**Information provided:**

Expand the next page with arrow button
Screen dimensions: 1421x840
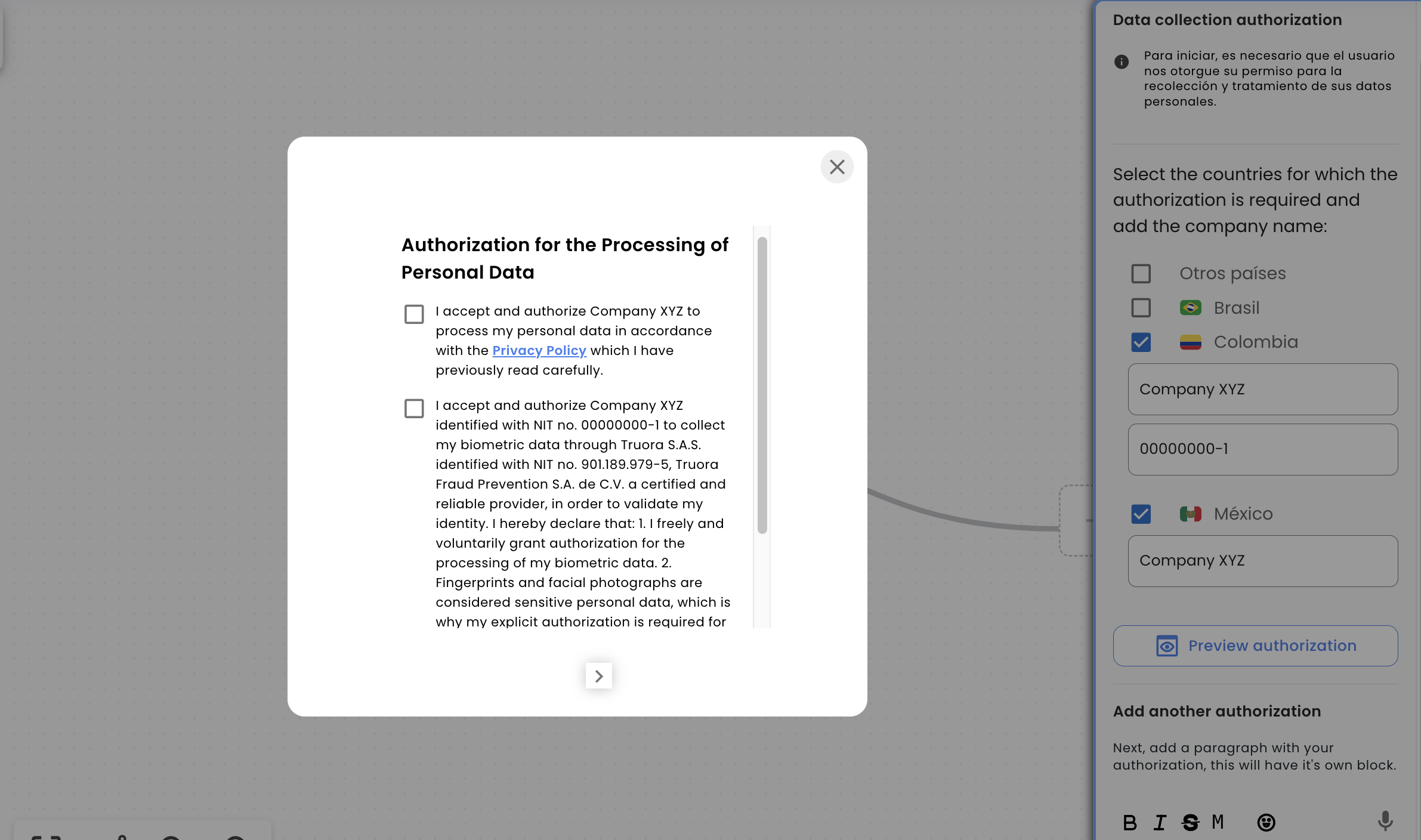(598, 675)
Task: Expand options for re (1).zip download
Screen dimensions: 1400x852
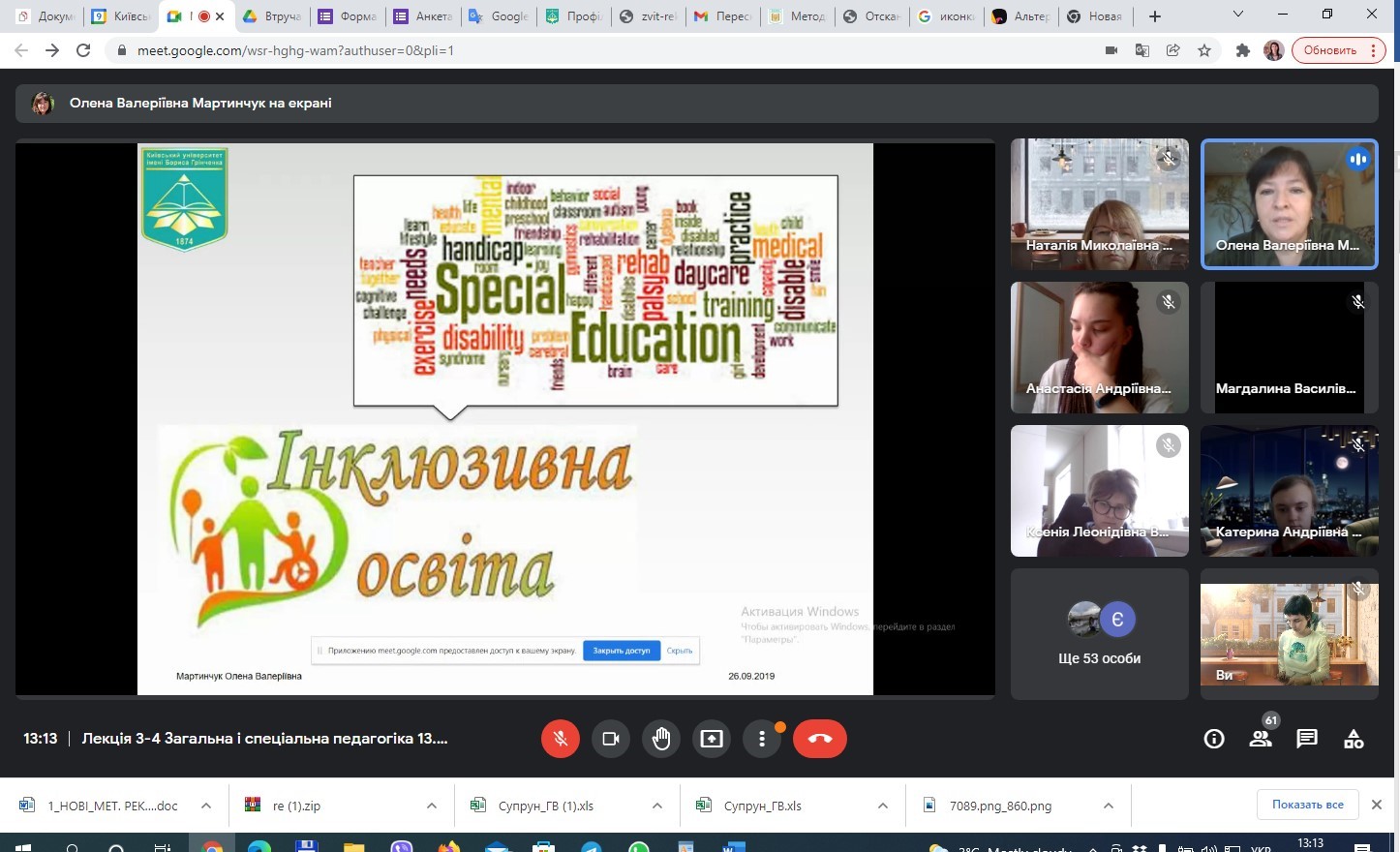Action: coord(432,806)
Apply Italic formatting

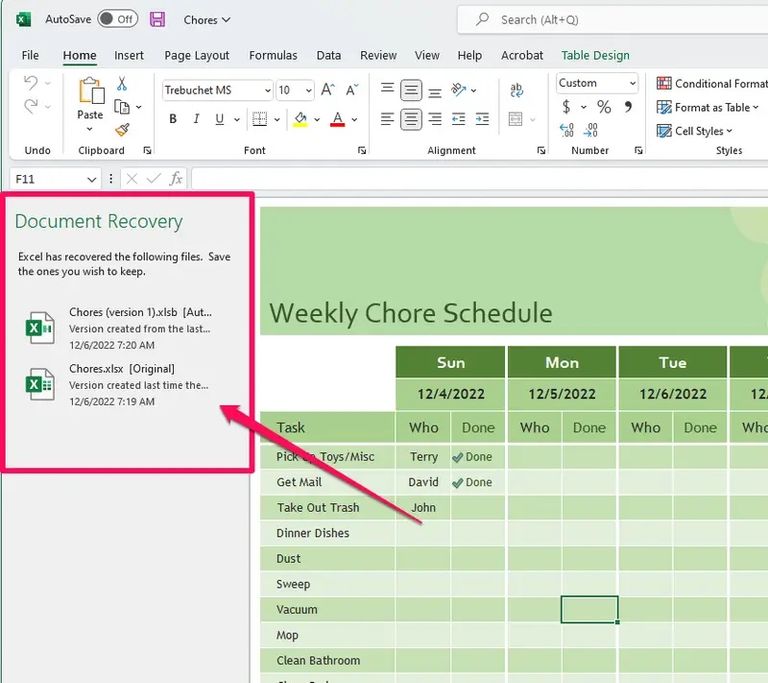(x=196, y=120)
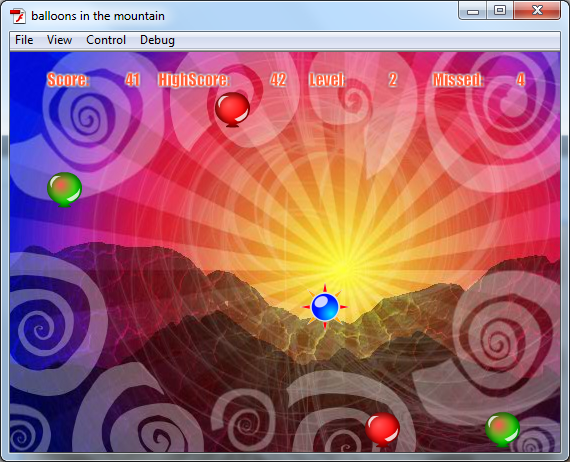Maximize the balloons in the mountain window
Screen dimensions: 570x462
click(x=500, y=10)
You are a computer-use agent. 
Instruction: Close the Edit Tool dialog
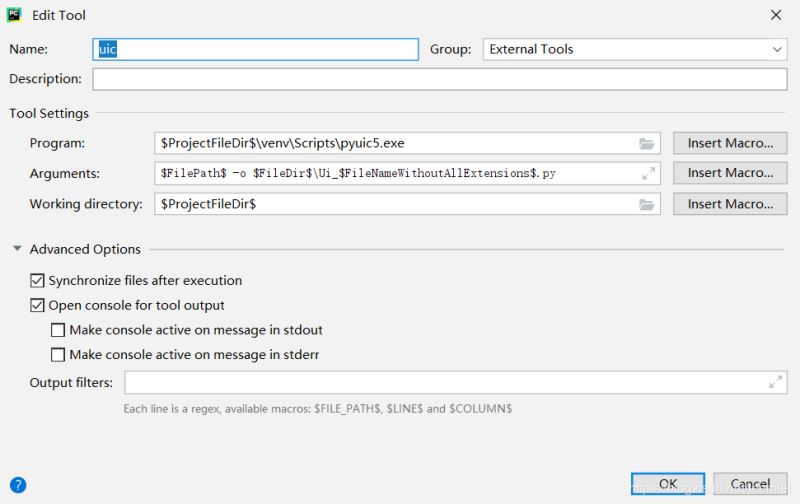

**The task:** I would like you to set down the lines above, from the one containing "Screen dimensions: 1421x840" to the final line, exactly as written and without pictures.

**Response area:**
Screen dimensions: 1421x840
(598, 675)
Task: Expand options for re (1).zip download
Screen dimensions: 1400x852
Action: coord(432,806)
Apply Italic formatting

(x=196, y=120)
Maximize the balloons in the mountain window
Screen dimensions: 570x462
click(x=500, y=10)
You are a computer-use agent. 
Instruction: Close the Edit Tool dialog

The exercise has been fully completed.